------ Extracted records
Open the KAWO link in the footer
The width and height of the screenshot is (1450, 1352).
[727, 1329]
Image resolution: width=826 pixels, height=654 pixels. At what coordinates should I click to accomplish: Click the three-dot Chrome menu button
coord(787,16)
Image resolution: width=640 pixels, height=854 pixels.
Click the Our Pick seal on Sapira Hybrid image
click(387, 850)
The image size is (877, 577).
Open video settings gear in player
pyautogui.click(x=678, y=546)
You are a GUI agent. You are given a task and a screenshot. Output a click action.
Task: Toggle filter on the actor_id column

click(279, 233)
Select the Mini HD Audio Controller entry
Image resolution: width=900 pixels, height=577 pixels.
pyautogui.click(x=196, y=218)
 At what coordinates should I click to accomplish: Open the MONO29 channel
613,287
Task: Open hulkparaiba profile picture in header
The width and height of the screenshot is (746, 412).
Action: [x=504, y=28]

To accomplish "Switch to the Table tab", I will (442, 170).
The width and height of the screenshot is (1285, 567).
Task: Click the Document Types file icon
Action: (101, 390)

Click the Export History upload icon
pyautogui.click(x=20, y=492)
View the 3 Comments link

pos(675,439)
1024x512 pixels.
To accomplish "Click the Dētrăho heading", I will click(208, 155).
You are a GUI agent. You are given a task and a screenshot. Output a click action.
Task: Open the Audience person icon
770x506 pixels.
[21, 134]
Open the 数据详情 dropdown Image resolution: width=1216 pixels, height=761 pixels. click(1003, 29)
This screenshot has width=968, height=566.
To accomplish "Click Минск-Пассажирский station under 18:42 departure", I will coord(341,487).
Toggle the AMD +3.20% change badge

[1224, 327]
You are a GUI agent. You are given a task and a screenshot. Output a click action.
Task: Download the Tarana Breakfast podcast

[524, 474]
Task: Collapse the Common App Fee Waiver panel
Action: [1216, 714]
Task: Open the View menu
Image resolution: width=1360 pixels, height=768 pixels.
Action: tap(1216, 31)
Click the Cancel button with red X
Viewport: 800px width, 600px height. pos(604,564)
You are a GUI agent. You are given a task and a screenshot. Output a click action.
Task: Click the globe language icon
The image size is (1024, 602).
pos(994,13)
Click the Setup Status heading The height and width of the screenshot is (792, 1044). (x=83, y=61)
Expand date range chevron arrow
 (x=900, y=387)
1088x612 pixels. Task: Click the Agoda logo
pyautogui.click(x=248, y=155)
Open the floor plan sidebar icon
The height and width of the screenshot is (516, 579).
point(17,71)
------------
## What is required
Look through the entries for the string "heading". Every line that has it belongs in the answer.

## Answer box
To accomplish "Click the Dētrăho heading", I will click(208, 155).
Click the Setup Status heading The height and width of the screenshot is (792, 1044). (x=83, y=61)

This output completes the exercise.